◆ Reportagem
Delação premiada
Quanto vale o quê na bandidagem carioca
Paula Scarpin | Edição 27, Dezembro 2008
Quando chegou à esquina da rua da Alfândega, Bruna apertou o passo, deixando Carlos para trás, como combinado. Às três da tarde de uma quarta-feira, era intenso o movimento na maior zona de comércio popular do Rio de Janeiro, o Saara. Ao passar pelo portão da Igreja de São Jorge, escondida pelos camelôs, ela notou um rapaz com pouco mais de 18 anos, acanhado em uma camiseta de basquete americano, exatamente como dissera que viria. Voltou a vista para Carlos, que fingia interesse em um carrinho eletrônico na barraquinha em frente. Tranqüilo, ele fez sinal para que a companheira entrasse na igreja. Bruna percebeu o olhar desconfiado da senhora que vendia velas na entrada. “Já é a terceira vez que marcamos aqui; estamos dando bandeira.”

◆ Dados fornecidos
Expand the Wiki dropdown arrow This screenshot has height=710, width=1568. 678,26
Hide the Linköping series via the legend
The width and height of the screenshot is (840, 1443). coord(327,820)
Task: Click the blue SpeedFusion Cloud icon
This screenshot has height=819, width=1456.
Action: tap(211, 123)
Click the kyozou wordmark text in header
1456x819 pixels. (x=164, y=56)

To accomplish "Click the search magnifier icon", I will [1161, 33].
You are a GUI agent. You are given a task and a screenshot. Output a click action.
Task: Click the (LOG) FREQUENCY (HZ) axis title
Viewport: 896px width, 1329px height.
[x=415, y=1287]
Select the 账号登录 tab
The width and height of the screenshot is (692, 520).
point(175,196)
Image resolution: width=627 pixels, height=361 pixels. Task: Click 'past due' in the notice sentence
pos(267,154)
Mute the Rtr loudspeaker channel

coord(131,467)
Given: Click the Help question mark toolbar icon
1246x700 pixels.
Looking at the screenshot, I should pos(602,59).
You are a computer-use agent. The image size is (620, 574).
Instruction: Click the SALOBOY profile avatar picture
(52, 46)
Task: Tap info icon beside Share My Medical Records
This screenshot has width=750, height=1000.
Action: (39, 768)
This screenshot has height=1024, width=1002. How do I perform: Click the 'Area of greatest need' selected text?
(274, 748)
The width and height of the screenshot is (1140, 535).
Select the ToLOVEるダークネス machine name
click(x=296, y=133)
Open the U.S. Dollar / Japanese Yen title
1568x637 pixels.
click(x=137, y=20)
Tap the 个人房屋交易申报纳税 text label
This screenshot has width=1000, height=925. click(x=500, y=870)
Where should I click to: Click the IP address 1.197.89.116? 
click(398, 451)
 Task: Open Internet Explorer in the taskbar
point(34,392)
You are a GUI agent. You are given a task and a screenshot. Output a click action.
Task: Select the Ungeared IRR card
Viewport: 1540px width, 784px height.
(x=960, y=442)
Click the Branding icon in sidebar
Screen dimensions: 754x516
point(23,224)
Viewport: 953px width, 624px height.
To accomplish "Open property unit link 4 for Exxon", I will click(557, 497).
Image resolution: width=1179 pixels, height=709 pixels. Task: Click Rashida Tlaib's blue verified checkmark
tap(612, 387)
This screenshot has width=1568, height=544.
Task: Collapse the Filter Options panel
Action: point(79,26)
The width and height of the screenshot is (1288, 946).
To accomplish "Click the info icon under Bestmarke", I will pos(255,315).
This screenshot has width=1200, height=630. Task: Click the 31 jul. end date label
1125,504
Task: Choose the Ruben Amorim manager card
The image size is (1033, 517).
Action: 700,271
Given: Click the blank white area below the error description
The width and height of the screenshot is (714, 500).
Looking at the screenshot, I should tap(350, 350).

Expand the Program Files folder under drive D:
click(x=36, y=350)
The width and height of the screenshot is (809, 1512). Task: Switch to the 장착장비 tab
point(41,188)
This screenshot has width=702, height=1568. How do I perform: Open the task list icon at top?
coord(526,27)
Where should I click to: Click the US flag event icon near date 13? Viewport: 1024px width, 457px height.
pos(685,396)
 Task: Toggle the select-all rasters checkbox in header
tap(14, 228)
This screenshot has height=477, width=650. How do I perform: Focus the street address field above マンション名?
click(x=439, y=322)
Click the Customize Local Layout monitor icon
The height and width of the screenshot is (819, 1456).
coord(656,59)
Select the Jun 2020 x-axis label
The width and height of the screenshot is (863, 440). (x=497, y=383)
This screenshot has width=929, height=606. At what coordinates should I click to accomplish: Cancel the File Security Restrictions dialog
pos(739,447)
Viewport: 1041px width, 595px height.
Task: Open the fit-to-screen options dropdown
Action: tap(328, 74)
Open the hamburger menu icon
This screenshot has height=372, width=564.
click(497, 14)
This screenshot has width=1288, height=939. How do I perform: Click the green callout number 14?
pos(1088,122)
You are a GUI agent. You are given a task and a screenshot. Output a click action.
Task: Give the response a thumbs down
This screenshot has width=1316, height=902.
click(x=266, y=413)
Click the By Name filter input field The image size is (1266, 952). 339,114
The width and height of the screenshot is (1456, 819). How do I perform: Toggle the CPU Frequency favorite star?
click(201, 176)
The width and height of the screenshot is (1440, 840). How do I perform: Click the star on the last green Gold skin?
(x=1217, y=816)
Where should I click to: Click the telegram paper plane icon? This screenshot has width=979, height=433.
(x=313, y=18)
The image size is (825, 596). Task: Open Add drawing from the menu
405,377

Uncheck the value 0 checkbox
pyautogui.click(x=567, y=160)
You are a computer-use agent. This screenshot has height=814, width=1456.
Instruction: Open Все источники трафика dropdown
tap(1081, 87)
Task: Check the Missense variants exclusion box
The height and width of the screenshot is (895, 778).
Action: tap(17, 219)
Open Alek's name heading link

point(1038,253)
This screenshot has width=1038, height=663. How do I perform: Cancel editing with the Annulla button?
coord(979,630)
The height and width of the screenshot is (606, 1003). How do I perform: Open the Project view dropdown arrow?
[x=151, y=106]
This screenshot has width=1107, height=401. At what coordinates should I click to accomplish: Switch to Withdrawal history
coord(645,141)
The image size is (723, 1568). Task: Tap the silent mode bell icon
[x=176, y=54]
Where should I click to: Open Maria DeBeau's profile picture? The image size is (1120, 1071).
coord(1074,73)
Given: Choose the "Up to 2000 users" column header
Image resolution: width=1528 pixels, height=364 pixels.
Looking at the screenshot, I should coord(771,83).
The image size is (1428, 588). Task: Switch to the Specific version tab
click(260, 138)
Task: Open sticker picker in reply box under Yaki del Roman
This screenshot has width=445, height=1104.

◆ Tarefas do exercício
A) Diga se cada afirmação abaixo está de acordo com a reportagem sobre a bandidagem carioca. Responda sim ou não e cite literalmente as palavras da reportagem que decidem cada caso.
(i) Bruna deixou Carlos para trás por uma decisão tomada na hora, sem acerto prévio.
(ii) A cena se passa numa tarde de quarta-feira.
(iii) O rapaz avistado no portão da igreja usava uma camiseta de futebol.
B) Prossiga a reportagem sobre a bandidagem carioca, redigindo o trecho que vem logo após a última frase apresentada.

◆ Problemas resolvidos
A)
(i) Não: "deixando Carlos para trás, como combinado".
(ii) Sim: "Às três da tarde de uma quarta-feira".
(iii) Não: "acanhado em uma camiseta de basquete americano".

B)
Carlos entrou na igreja atrás de Bruna, fingindo não notar o rapaz com a camiseta de basquete na porta. Certificou-se de que o lugar era seguro, voltou e perguntou: “Pô, meu irmão, tu sabe que igreja é essa aqui?” Intimidado, o rapaz gaguejou: “São Pedro.” A troca proposital do santo era a senha. Com uma risadinha, Carlos tirou do bolso um bolo de dinheiro preso com um elástico. “Tá aqui a recompensa. Pode contar se quiser.” O rapaz agradeceu, escondeu o volume no bolso traseiro e sumiu na multidão.
Na volta para o escritório, Carlos e Bruna já não se chamavam por esses nomes – na verdade, alcunhas adotadas desde que começaram a trabalhar no Disque-Denúncia, há quase dez anos. Por segurança, todos os funcionários são orientados a se apresentarem sob codinome e só contarem onde trabalham para pessoas mais próximas e de extrema confiança, como pais e cônjuges.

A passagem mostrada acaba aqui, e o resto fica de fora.